> **EXERCISE OBJECTIVE**
What is needed is an exact copy of the lines from the one containing "Given: Expand the" through the last line of the entries below, both included.
##### DATA TO PROCESS
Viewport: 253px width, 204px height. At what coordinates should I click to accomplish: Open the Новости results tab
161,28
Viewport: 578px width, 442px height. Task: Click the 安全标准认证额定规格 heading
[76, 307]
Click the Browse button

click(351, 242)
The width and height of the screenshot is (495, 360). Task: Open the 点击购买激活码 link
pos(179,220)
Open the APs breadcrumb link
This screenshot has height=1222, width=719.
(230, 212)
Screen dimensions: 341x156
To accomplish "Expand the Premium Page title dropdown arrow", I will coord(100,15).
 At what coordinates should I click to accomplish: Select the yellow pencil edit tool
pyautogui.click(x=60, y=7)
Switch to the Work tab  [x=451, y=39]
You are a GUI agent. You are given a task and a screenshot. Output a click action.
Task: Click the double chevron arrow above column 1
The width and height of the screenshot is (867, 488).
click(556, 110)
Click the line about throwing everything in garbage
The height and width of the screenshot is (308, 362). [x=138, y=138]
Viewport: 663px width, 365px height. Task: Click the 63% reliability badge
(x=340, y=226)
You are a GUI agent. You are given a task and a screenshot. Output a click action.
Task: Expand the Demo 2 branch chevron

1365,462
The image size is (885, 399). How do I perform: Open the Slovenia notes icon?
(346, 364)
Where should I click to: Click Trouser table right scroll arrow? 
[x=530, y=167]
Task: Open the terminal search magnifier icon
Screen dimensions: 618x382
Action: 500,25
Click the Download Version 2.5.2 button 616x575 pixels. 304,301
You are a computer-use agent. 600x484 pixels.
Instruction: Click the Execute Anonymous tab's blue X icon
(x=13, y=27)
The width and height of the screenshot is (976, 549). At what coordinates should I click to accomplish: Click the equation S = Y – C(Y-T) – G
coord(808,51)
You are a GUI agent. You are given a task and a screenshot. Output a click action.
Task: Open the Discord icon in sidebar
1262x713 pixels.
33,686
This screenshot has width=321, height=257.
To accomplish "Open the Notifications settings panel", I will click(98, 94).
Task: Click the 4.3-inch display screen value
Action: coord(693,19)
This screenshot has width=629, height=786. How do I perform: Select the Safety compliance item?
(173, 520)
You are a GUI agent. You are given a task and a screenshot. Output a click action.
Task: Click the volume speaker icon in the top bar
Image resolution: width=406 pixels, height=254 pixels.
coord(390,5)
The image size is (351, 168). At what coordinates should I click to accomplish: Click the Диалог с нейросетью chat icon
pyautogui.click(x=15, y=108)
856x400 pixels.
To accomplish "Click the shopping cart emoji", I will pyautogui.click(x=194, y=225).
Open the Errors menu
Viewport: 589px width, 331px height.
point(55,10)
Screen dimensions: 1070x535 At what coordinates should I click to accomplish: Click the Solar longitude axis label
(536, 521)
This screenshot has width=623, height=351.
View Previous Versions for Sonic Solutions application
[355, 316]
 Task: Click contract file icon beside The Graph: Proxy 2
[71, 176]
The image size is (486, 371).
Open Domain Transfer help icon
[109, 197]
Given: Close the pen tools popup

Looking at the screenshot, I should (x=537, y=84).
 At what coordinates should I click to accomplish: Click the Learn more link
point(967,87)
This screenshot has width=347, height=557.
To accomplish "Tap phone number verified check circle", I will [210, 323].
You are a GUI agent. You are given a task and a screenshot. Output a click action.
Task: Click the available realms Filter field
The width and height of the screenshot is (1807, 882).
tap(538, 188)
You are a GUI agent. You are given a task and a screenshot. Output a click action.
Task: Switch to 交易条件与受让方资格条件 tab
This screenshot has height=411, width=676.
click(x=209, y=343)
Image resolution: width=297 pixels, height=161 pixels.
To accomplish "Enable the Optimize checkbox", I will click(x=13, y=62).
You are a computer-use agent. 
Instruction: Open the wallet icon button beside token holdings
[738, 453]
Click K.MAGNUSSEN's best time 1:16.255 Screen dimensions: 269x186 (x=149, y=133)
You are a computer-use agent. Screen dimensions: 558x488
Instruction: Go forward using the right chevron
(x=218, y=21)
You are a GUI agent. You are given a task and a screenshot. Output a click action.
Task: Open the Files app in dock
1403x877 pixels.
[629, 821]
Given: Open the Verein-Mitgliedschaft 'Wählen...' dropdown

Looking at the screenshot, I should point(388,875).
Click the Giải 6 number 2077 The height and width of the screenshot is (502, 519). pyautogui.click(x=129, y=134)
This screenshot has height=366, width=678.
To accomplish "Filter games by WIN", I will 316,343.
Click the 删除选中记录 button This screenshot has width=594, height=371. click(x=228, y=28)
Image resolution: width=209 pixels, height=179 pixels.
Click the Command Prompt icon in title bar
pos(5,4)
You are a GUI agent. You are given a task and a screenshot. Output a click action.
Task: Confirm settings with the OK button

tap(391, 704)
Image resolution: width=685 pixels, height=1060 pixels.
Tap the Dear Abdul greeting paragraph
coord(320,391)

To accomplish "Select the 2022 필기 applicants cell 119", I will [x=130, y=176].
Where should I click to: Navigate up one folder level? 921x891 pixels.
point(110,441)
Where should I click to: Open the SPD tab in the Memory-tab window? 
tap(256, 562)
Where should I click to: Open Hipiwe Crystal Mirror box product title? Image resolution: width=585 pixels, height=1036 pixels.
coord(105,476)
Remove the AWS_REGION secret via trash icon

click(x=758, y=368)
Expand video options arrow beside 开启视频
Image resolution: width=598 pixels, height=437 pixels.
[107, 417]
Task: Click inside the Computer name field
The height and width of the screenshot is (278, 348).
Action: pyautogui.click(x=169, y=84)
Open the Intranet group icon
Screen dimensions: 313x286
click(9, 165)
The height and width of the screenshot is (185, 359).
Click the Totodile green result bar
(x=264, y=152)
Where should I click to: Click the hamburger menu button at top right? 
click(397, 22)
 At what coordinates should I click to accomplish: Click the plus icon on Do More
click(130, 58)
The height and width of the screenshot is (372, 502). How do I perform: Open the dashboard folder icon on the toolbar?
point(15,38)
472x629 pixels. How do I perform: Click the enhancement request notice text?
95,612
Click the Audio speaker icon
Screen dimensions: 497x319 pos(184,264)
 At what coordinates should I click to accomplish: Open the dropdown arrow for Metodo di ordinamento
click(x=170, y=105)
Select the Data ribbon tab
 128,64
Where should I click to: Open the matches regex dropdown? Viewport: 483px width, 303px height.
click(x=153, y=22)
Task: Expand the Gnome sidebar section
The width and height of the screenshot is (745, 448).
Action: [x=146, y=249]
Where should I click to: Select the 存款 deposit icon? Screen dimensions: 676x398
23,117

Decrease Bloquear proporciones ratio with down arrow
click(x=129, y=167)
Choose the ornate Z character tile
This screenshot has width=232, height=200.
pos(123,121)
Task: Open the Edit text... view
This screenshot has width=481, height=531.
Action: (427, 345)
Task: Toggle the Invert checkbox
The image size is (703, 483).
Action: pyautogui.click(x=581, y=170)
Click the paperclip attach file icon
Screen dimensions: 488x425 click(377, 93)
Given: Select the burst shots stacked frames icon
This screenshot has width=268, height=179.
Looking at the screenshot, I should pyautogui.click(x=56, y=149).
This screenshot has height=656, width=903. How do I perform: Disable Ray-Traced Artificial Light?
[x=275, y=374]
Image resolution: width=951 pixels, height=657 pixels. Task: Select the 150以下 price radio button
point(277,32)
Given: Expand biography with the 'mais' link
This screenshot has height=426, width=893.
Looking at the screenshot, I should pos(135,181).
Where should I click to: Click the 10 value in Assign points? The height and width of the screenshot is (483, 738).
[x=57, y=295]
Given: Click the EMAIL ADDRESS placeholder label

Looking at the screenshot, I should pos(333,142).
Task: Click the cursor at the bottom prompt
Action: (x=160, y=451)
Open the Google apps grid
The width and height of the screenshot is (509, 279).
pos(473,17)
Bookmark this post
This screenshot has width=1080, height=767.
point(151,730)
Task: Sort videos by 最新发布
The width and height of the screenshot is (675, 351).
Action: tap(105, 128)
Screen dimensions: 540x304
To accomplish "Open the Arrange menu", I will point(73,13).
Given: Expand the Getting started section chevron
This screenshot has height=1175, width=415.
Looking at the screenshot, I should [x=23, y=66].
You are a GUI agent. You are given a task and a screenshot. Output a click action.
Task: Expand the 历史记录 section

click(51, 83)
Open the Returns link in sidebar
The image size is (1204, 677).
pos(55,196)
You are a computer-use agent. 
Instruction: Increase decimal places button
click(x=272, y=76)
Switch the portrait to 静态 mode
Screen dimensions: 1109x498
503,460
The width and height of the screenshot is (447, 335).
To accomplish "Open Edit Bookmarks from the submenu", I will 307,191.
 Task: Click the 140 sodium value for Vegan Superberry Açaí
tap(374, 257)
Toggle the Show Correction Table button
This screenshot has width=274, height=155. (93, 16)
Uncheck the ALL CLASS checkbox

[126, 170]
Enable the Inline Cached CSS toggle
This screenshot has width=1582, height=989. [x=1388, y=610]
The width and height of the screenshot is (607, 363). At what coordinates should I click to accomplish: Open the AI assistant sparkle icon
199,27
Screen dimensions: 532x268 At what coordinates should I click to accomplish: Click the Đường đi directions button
##########
> **TASK RESPONSE**
Given: Expand the Getting started section chevron
This screenshot has height=1175, width=415.
Looking at the screenshot, I should [x=23, y=66].
You are a GUI agent. You are given a task and a screenshot. Output a click action.
Task: Expand the 历史记录 section

click(51, 83)
Open the Returns link in sidebar
The image size is (1204, 677).
pos(55,196)
You are a computer-use agent. 
Instruction: Increase decimal places button
click(x=272, y=76)
Switch the portrait to 静态 mode
Screen dimensions: 1109x498
503,460
The width and height of the screenshot is (447, 335).
To accomplish "Open Edit Bookmarks from the submenu", I will 307,191.
 Task: Click the 140 sodium value for Vegan Superberry Açaí
tap(374, 257)
Toggle the Show Correction Table button
This screenshot has width=274, height=155. (93, 16)
Uncheck the ALL CLASS checkbox

[126, 170]
Enable the Inline Cached CSS toggle
This screenshot has width=1582, height=989. [x=1388, y=610]
The width and height of the screenshot is (607, 363). At what coordinates should I click to accomplish: Open the AI assistant sparkle icon
199,27
Screen dimensions: 532x268 At what coordinates should I click to accomplish: Click the Đường đi directions button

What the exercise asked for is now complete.